-------- The data --------

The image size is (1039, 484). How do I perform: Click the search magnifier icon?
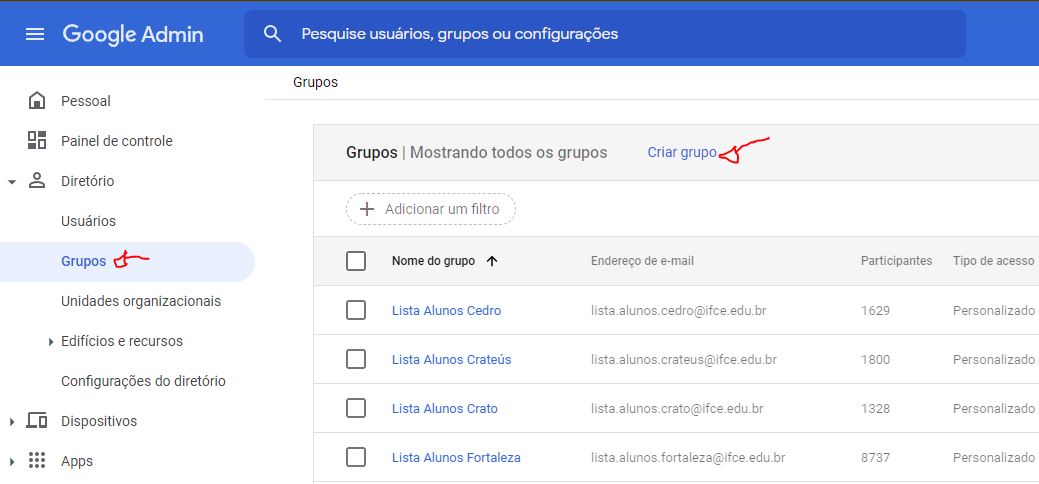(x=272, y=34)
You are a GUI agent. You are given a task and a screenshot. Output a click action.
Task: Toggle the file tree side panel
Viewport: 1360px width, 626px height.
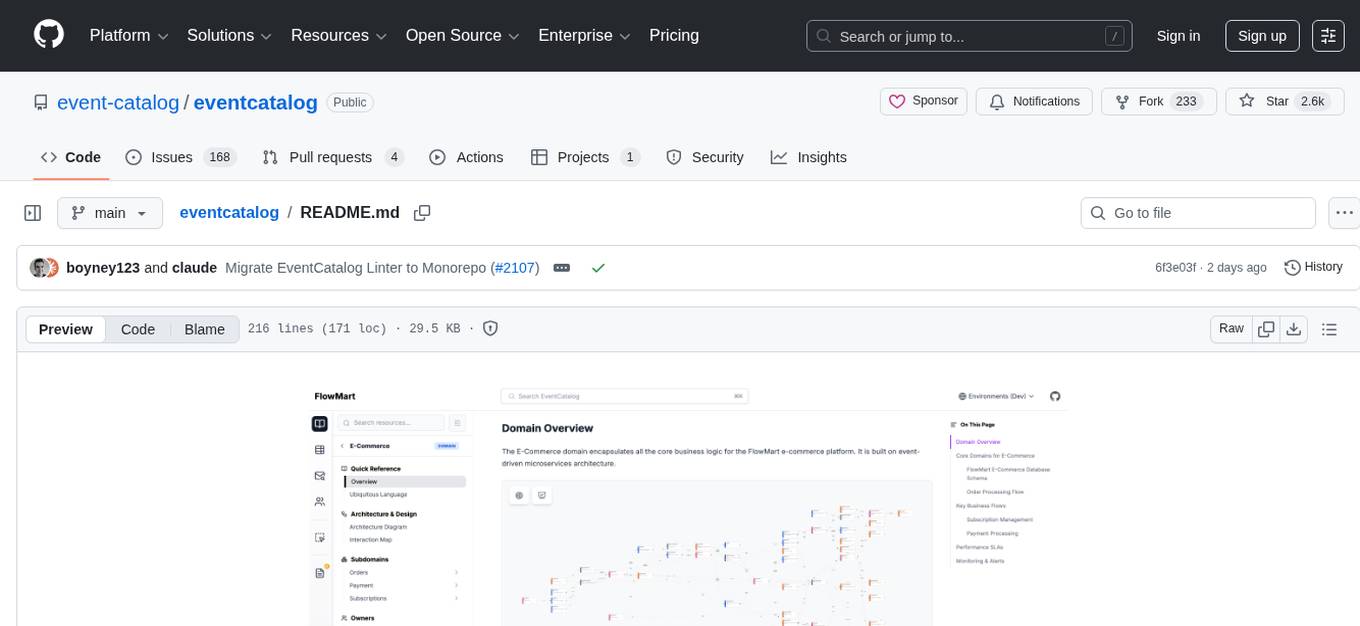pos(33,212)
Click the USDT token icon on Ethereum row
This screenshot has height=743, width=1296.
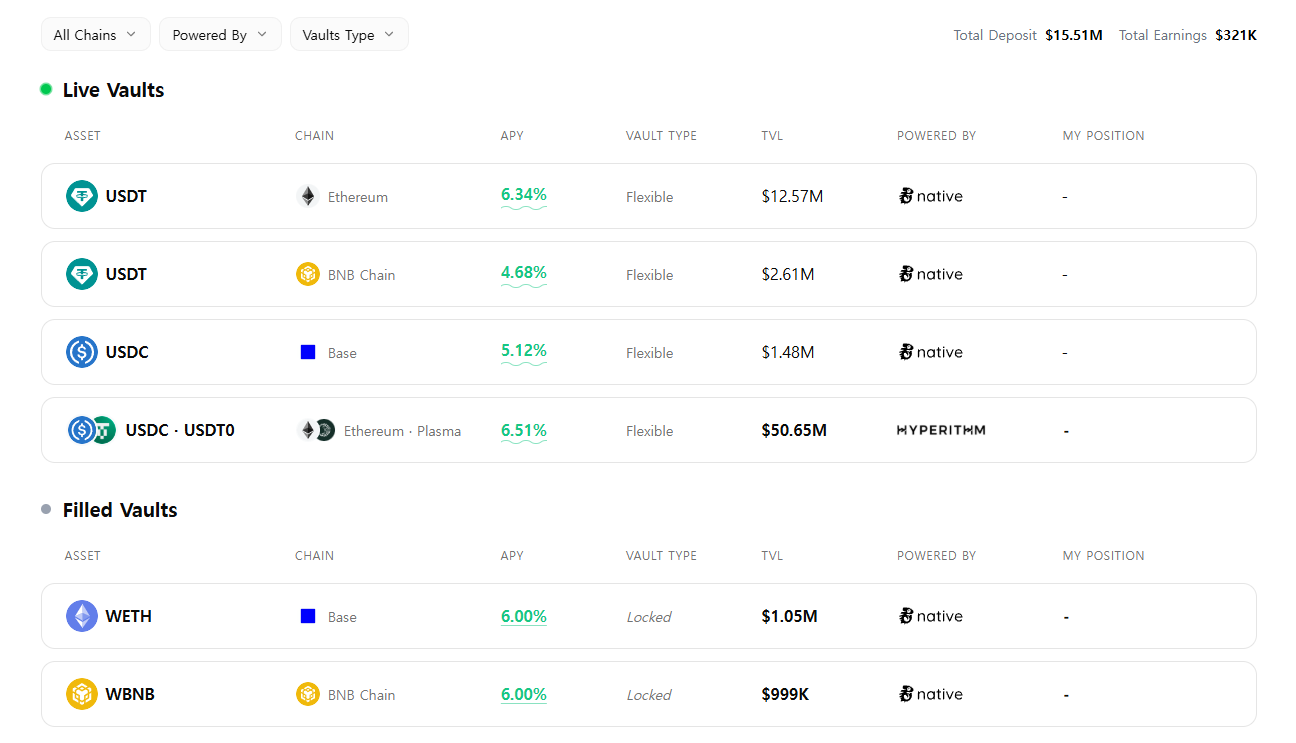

--------

## Your assignment
In the records above, find the lines containing "screenshot" and copy them.

## Solution for this exercise
You are a GUI agent. You are given a task and a screenshot. Output a click action.
This screenshot has height=743, width=1296.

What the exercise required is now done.